In case you missed it, this week I’ll be covering the basics of the Small Business Administration’s (“SBA”) small business development programs.  These program primers will hopefully provide some useful pointers for small business contractors (and those who subcontract to small businesses), as well as set the stage for future discussions regarding the rules and regulations that govern the programs.

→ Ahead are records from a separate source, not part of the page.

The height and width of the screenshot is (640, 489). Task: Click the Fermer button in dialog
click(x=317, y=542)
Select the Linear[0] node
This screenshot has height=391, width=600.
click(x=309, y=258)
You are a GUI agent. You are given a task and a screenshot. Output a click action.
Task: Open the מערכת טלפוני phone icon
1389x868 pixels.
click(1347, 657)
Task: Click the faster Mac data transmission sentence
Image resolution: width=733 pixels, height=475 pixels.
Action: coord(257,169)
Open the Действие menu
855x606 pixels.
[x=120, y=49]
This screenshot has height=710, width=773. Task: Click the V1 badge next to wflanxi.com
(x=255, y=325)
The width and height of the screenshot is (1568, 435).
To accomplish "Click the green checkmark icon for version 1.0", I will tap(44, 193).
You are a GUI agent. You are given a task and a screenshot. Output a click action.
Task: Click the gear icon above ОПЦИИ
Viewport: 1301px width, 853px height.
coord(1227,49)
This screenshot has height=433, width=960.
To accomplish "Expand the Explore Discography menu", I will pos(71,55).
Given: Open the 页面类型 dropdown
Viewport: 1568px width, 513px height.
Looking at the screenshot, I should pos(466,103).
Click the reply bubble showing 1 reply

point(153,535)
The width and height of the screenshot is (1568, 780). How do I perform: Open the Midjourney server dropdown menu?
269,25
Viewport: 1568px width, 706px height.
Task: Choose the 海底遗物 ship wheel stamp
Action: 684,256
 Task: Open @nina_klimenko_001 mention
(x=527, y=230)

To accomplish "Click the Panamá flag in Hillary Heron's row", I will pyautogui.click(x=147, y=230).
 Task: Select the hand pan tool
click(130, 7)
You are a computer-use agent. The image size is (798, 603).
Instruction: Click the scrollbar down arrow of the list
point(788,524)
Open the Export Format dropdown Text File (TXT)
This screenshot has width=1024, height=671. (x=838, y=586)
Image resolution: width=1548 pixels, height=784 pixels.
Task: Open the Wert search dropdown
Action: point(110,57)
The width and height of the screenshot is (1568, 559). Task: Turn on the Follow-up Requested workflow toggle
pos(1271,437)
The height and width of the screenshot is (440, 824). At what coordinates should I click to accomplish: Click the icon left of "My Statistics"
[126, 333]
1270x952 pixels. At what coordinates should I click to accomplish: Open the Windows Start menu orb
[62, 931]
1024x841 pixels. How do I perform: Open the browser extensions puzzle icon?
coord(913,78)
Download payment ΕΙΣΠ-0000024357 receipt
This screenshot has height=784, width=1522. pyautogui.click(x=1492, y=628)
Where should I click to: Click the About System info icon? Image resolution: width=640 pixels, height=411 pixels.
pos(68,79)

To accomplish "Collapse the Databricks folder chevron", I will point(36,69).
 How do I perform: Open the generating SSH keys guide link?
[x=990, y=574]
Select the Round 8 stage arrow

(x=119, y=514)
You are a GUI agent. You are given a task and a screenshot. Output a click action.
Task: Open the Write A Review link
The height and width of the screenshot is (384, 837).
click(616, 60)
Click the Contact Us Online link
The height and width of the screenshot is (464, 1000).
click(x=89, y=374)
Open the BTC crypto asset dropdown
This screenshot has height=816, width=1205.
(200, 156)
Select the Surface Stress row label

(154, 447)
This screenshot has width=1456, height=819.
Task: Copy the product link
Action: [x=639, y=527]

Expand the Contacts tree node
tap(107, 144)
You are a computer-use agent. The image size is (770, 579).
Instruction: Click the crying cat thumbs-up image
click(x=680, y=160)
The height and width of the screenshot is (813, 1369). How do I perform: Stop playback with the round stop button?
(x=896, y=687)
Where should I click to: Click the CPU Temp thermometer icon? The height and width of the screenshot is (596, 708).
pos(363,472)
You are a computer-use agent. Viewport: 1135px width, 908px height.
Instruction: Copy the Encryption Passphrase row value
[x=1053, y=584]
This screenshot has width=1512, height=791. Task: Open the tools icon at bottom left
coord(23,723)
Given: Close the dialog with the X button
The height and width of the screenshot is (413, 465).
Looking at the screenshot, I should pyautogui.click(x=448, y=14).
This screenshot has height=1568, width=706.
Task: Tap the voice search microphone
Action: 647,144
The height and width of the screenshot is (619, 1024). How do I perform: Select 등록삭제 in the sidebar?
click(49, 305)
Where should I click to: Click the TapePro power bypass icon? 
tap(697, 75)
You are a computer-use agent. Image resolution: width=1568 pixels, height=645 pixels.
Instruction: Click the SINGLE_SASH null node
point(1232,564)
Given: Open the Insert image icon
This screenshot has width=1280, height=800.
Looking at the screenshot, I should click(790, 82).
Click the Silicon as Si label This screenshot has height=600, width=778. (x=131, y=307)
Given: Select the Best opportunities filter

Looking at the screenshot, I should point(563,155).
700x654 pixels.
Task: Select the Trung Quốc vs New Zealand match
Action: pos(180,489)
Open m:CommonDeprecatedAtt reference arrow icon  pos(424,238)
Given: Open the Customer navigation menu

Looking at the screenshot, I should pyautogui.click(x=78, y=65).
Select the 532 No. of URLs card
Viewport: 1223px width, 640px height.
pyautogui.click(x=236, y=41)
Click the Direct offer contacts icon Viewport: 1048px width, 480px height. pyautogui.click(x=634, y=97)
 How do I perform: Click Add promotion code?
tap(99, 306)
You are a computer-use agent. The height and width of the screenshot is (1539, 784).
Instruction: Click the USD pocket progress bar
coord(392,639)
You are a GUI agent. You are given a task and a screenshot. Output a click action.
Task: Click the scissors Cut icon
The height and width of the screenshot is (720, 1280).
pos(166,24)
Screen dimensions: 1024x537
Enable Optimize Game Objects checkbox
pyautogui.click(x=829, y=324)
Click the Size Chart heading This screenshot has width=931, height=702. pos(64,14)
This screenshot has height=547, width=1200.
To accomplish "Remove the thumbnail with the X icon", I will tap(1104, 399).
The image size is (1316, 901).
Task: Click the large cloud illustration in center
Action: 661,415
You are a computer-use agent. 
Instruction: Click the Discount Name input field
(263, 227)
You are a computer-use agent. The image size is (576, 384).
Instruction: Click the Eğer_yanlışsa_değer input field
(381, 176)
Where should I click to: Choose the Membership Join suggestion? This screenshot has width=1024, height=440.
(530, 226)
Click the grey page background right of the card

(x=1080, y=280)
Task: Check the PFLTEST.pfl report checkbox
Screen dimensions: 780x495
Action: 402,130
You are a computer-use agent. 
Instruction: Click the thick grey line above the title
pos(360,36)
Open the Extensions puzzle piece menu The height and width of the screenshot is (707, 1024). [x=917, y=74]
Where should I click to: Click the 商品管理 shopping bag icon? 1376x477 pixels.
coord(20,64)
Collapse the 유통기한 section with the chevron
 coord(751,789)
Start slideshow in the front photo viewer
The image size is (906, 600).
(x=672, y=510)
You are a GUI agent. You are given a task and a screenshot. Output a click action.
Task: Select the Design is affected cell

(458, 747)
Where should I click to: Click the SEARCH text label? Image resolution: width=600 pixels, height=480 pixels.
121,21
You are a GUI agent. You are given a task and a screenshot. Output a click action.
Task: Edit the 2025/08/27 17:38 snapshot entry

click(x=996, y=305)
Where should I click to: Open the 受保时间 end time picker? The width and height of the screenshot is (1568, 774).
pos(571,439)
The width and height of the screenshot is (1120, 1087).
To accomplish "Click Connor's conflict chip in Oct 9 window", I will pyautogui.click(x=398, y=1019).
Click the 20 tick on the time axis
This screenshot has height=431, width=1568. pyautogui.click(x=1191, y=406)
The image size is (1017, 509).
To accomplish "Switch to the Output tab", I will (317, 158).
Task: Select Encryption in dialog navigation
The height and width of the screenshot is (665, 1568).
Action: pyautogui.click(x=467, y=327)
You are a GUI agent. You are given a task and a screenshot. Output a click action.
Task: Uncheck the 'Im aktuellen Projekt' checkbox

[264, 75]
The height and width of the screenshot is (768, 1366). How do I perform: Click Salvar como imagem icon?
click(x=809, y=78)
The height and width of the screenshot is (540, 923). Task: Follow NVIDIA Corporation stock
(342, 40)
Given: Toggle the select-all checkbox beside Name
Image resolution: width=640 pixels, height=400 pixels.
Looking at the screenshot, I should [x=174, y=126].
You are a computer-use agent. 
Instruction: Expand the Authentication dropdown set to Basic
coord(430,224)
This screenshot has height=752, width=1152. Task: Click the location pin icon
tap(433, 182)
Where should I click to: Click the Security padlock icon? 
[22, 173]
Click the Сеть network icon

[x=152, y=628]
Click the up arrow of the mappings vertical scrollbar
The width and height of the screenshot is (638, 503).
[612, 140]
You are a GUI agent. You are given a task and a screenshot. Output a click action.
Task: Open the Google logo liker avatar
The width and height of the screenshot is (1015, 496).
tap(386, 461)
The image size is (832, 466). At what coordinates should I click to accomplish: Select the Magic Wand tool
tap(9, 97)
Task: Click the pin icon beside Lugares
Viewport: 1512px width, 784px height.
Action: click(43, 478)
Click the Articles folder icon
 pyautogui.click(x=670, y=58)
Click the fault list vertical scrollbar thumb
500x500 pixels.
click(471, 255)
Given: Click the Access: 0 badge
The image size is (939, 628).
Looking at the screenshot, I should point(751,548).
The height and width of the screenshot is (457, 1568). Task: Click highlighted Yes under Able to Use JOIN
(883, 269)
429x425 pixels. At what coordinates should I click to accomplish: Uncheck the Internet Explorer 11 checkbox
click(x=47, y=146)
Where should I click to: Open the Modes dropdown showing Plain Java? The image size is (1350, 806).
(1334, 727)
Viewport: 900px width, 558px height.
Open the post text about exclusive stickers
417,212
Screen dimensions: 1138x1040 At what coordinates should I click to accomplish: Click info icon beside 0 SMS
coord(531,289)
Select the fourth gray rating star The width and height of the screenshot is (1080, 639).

Today, we kick things off with the SBA’s 8(a) Business Development Program.

SBAseal

The 8(a) program “is a business assistance program for small disadvantaged businesses.”  The benefits of program membership include: access to 8(a) set-aside contracts (that is, contracts set aside exclusively for performance by 8(a) firms); the potential award of sole source contracts (contracts awarded without any competitive process); and access to joint venture and mentoring opportunities not otherwise available to small businesses.  These JV and mentor-protégé features of the 8(a) program are so detailed (and important) that we’ll cover them separately in a future Blog post.

The 8(a) program is noticeably different from other SBA small business opportunities because participation is not premised on your company’s size alone – instead, you must apply for admission into the program and be accepted based on factors including:

• Company size for your “primary” industry classification;

• Unconditional ownership and control by a U.S. citizen deemed to be “socially and economically disadvantaged” (a classification that considers racial, ethnic, and social biases in American society); and

• Your potential for future success (as determined by the SBA).

Membership in the 8(a) program undoubtedly comes with many benefits and advantages – but they do not come free or last forever.  First, once you are admitted to the program, your company must be sure to continue to comply with all SBA requirements (including the ownership and control factors discussed above).  Second, assuming that your company is not too successful too soon (program members that exceed certain net worth and income levels can achieve “early graduation”), your participation in the Program can last for only a single, nine-year term.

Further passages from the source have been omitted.